Quality-Centered Pilot Programs

Some of the most significant developments at CDRH relate to the Case for Quality initiative. The Case for Quality was launched in October 2011, and since then, CDRH has been developing the means to reliably measure manufacturer and device quality with the aim of developing a system that would encourage manufacturers to focus on increasing process and product quality instead of focusing on basic compliance with FDA regulations. Now that CDRH has developed metrics and assessment tools with the help of industry stakeholders, CDRH is rolling out four pilot programs that will test the effectiveness of this concept.

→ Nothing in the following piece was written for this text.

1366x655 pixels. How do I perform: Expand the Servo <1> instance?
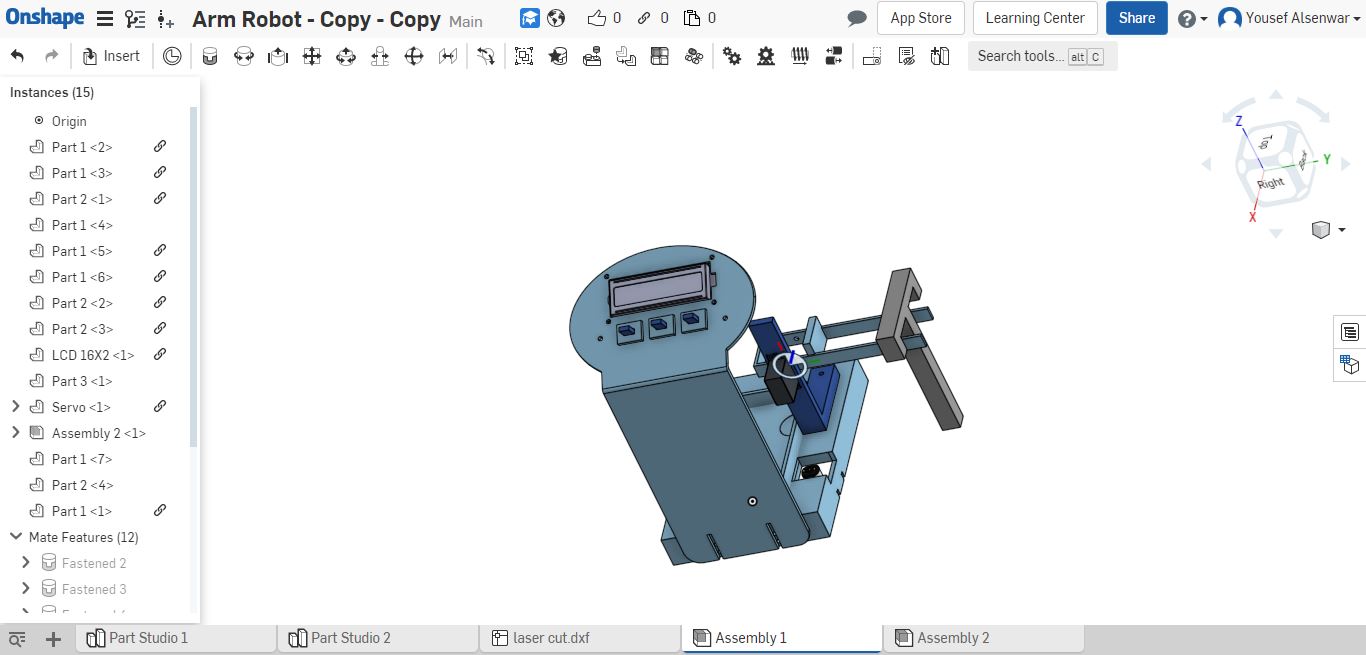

First, CDRH has already accepted an initial set of manufacturers to participate in the digital health software precertification pilot program, which will be discussed in more detail in the next post.

Second, the Center has announced a framework for the Voluntary Medical Device Manufacturing and Product Quality pilot program, which will allow enrolled device manufacturers to measure their quality systems against CDRH’s maturity model and assess their ability to produce high quality devices and improve patient safety. Depending on the level of quality demonstrated, a participating manufacturer could experience faster review times and would be removed from FDA’s routine inspection schedule in favor of a less intrusive evaluation method.

Third, CDRH initiated the Premarket Approval Application Critical to Quality pilot program on September 29, 2017. The goal of the pilot program is to enable applicants to discuss design and process quality information with the review team early in the PMA process to facilitate the review of submitted manufacturing information and the post-approval inspection. CDRH hopes to streamline PMA review by confirming that the applicant has implemented robust controls for aspects of the manufacturing process that are critical to device safety and effectiveness.

Fourth, CDRH and the Office of Regulatory Affairs have announced a joint pilot, the Voluntary Compliance Improvement Program, which allows participating manufacturer to self-identify and correct potential regulatory violations rather than undergo FDA inspection. Firms eligible for participation in the pilot will be selected and notified by FDA.

These pilot programs are consistent with FDA’s strategy to alleviate the inspection system’s significant strain on the limited resources of the Office of Compliance. While these quality-centered pilots may eventually prove to be superior methods of ensuring that manufacturers maintain robust quality systems, CDRH’s methods for verifying quality and the consequences of violation still need to be established.